Panel Paper: Characteristics of Marketplace Enrollees: Changes over Time and Differences Across States

Saturday, November 5, 2016 : 10:15 AM
Columbia 2 (Washington Hilton)

*Names in bold indicate Presenter

Stacey McMorrow, Sharon Long, Genevieve Kenney and Jason A Gates, Urban Institute


The Affordable Care Act created health insurance Marketplaces where individuals with moderate incomes could purchase subsidized private insurance coverage. Enrollment in the Marketplaces fell short of expectations in 2014, but administrative data and rapid turnaround surveys have shown more robust growth in 2015 and 2016. In this study, we use data from the 2014 and 2015 National Health Interview Survey (NHIS) to examine the characteristics of Marketplace enrollees and consider how the Marketplace population and enrollees’ affordability of care has changed since 2014.

We used the Marketplace recode provided on the NHIS to identify Marketplace enrollees in 2014 and 2015, and examined changes in insurance coverage for nonelderly adults (19-64) since 2013. We described the demographic, socioeconomic and health status characteristics of Marketplace enrollees in each year and explored changes over time in enrollee characteristics and health care affordability. Finally, we compared 2015 Marketplace enrollees in states that expanded Medicaid under the ACA to those in nonexpansion states.

Preliminary findings using NHIS early release data through September 2015 show that the share of nonelderly adults with Marketplace coverage grew from 2.7% in 2014 to 4.8% in 2015. Despite this growth, there were few changes in the demographic, socioeconomic or health status characteristics of Marketplace enrollees between 2014 and 2015. In 2015, however, 75% of Marketplace enrollees had been insured for all of the past 12 months compared to only 54% in 2014. Moreover, 11% of Marketplace enrollees in 2015 reported foregoing medical care due to cost in the past year, down from 15% in 2014, which likely reflects the increased continuity of coverage in 2015. 

Consistent with underlying differences in state populations as well as subsidy eligibility in nonexpansion but not in expansion states for those with incomes from 100-138% of poverty, Marketplace enrollees in nonexpansion states in 2015 were more likely to be black and Hispanic and to have incomes below 138% of poverty than those in expansion states. Marketplace enrollees in nonexpansion states were also more likely to have been uninsured and to live in families that had trouble paying their medical bills in the past year than those in expansion states.

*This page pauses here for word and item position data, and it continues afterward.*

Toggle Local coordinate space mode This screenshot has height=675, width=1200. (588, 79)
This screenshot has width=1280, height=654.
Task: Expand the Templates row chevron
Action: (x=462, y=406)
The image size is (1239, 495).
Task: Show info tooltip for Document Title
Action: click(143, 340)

Before fall 2016, we will extend this analysis using the full-year 2015 NHIS. This will allow us to examine more characteristics of Marketplace enrollees, including citizenship and health care service use. We also plan to examine regression-adjusted differences in access and affordability measures over time and between expansion and nonexpansion states.

Marketplace coverage nearly doubled in 2015, with more enrollees covered all year and fewer reporting unmet needs due to cost in the past year. In nonexpansion states, however, where Marketplace enrollees were more likely to be low-income and non-white than in Medicaid expansion states, Marketplace enrollees were more likely to have been uninsured and to have had trouble paying family medical bills in the past year. Thus, while Marketplace coverage is helping to fill the coverage gap in nonexpansion states, continuity of coverage and affordability of care may pose issues for these lower income enrollees.